Acquistare al Day One è un diritto, non una colpa

Editoriale Acquistare al Day One un diritto

Nell’editoriale della scorsa settimana abbiamo posto l’accento su una problematica ben nota ai videogiocatori contemporanei, vale a dire l’ormai sdoganato malvezzo di pubblicare sul mercato di titoli incompleti o difettati a prezzo pieno. Nel condividere la preoccupazione per un fenomeno che ha da tempo superato i limiti del comune buon senso, molti lettori hanno dichiarato di non acquistare mai software al Day One per evitare brutte sorprese, finendo talvolta per rifilare un ricco “ben gli sta” a tutti coloro che sono invece soliti portarsi a casa i videogame al giorno del lancio.
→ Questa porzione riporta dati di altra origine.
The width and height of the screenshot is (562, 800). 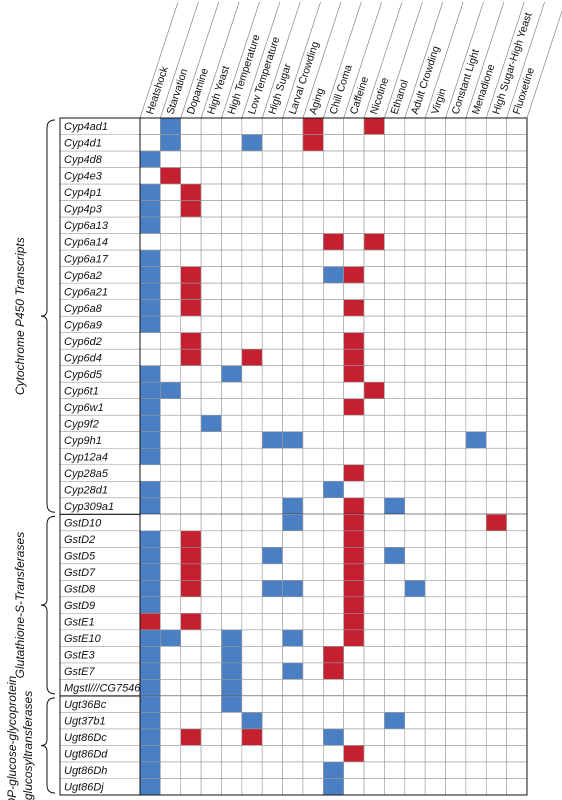 What do you see at coordinates (80, 573) in the screenshot?
I see `row-label: GstD7` at bounding box center [80, 573].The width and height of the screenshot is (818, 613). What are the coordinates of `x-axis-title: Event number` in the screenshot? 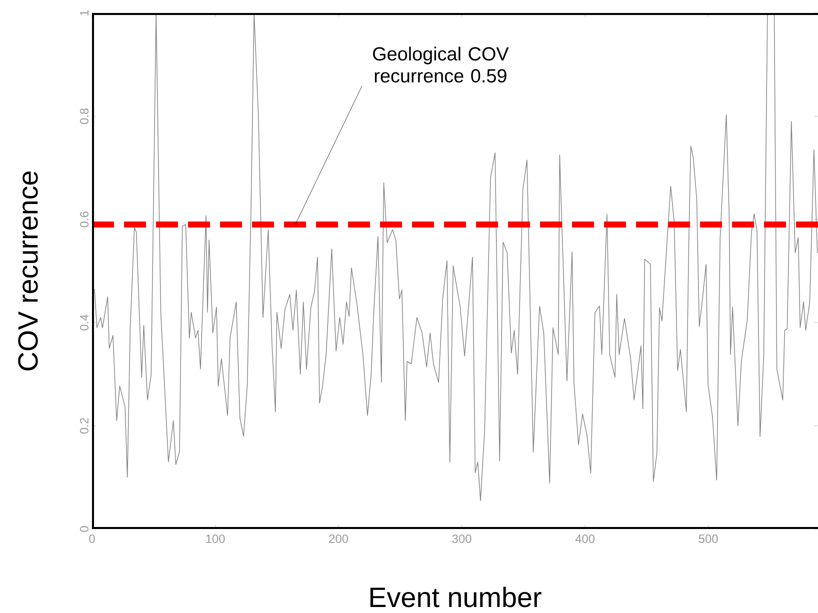 It's located at (456, 597). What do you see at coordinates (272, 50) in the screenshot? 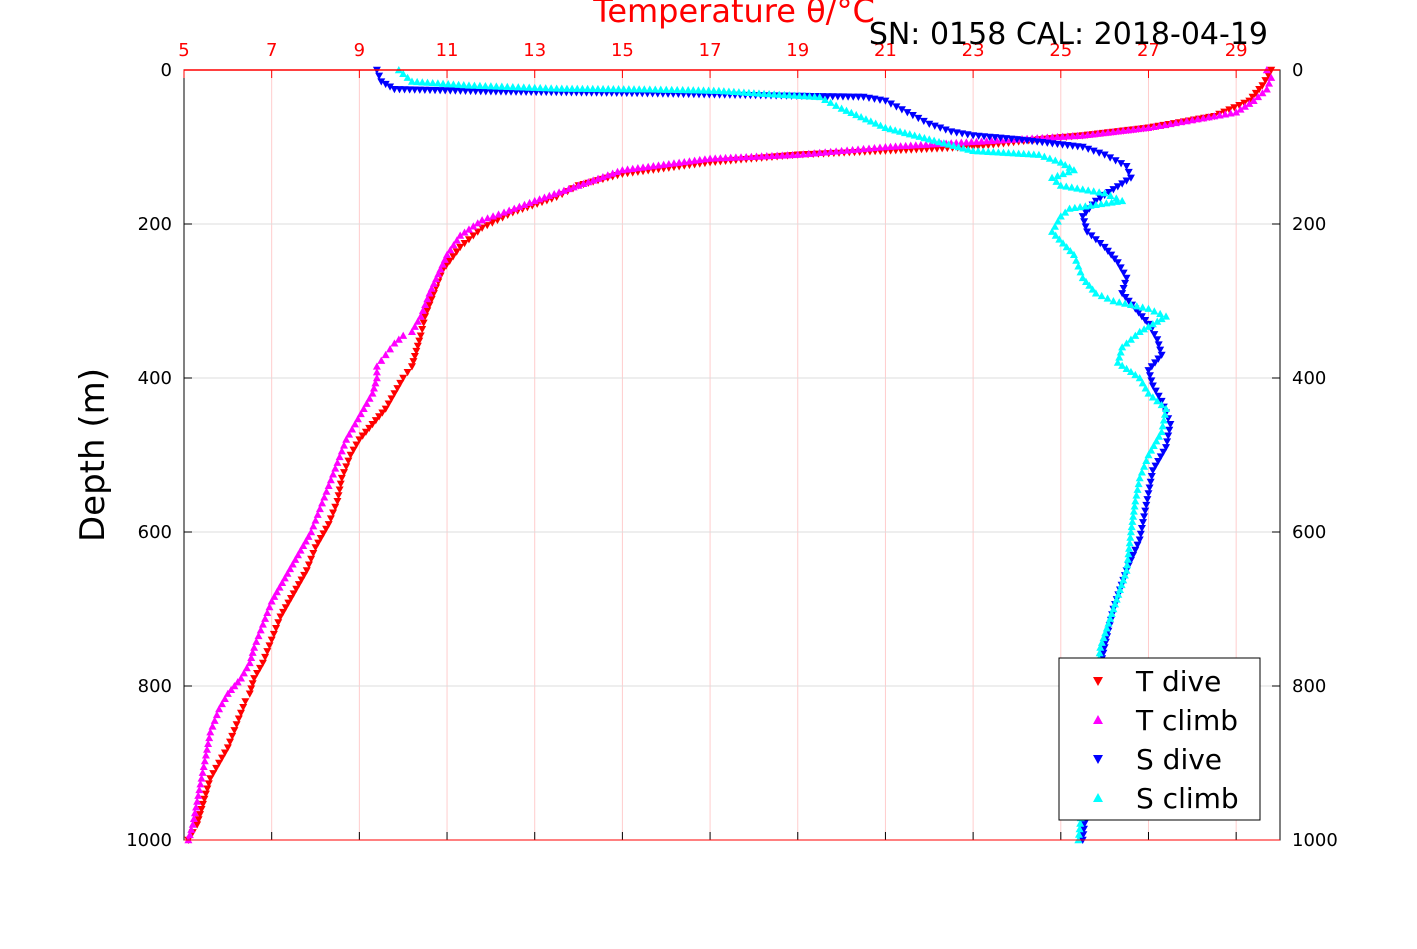
I see `x-tick-label: 7` at bounding box center [272, 50].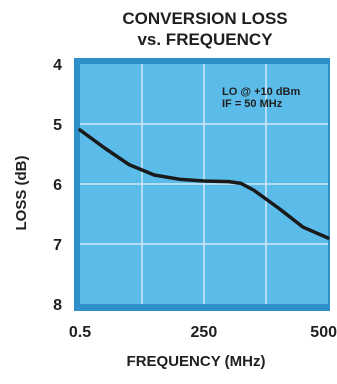  I want to click on annotation-lo: LO @ +10 dBm, so click(261, 92).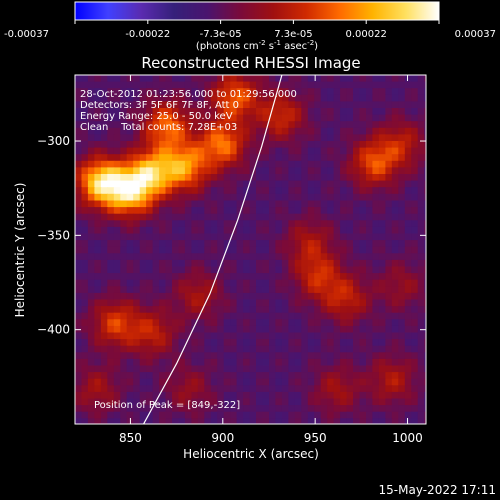 The image size is (500, 500). I want to click on colorbar-tick-label: -0.00037, so click(26, 34).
Per quanto la strategia prudenziale di cui sopra abbia una sua validissima logica, che si traduce anche in un vantaggio economico, occorre tuttavia distribuire le responsabilità del problema in modo lucido, evitando di attribuire la colpa di questa deriva ai ‘bambini viziati‘ che non saprebbero resistere alle sirene del marketing.

Un equivoco rischioso

Vale la pena di ribadire con forza che chiunque compri un videogame al Day One non faccia altro che esercitare il più che legittimo diritto di acquisire un prodotto ufficialmente lanciato sul mercato e pertanto ritenuto idoneo per la vendita dai rispettivi creatori. Il principio è francamente elementare e abbraccia l’intera sfera del commercio globale: in quale altro settore dell’industria i consumatori dovrebbero del resto attendere settimane oppure mesi per godere appieno di un bene che sia stato già distribuito? Schernire il cliente del Day One equivale, in tal senso, a invertire i ruoli di vittima e colpevole, nonché riservare implicitamente al produttore un’indulgenza che, nella sua posizione, non gli spetterebbe affatto. A ben vedere, si tratta di una logica trasversale: qualora vi ritrovaste ad acquistare un’automobile difettosa, la responsabilità del danno ricadrebbe sulle vostre spalle o sull’azienda che l’ha messa in commercio senza effettuare i dovuti controlli? Ecco, e c’è persino di più. Nel momento in cui un videogame viene pubblicato a prezzo pieno, l’utente non ha soltanto il sacrosanto diritto di acquistarlo, ma anche e soprattutto la facoltà di pretendere che esso rispetti i parametri qualitativi di un prodotto cui è stato attribuito quel valore. Sminuendo questi due cruciali fattori, si rischia infatti di alimentare un paradosso pericoloso in base al quale diffondere sul mercato merce difettata sia normale ed esigere che funzioni costituisca la vera anomalia.

Back to basics

Alla luce di quanto chiarito, l’onere di ristabilire i princìpi cardinali del rapporto tra consumatore e produttore spetta quasi unicamente a quest’ultimo: piuttosto che indugiare in questo odioso processo di normalizzazione dell’incompiuto, è imperativo rimodulare i piani di sviluppo sulla base di obiettivi e tempistiche credibili, smettendola una buona volta di speculare sul concetto di patch. Quest’ultima deve ritornare a essere uno strumento cui ricorrere in casi estremi e non rappresentare più fattore intrinseco del processo di commercializzazione. A consumatori si chiede, al contempo, di concentrare gli sforzi sulla tutela dei propri diritti, senza andare più in cerca di capri espiatori tra le rispettive fila. Anche se ad oggi il concetto Day One ha ormai assunto una connotazione negativa, forse siamo ancora in tempo per adoperarci affinché esso torni ad essere quel che era sempre stato: un giorno di festa per tutti i videogiocatori, piuttosto che uno squallido spartiacque tra stupidi e furbi.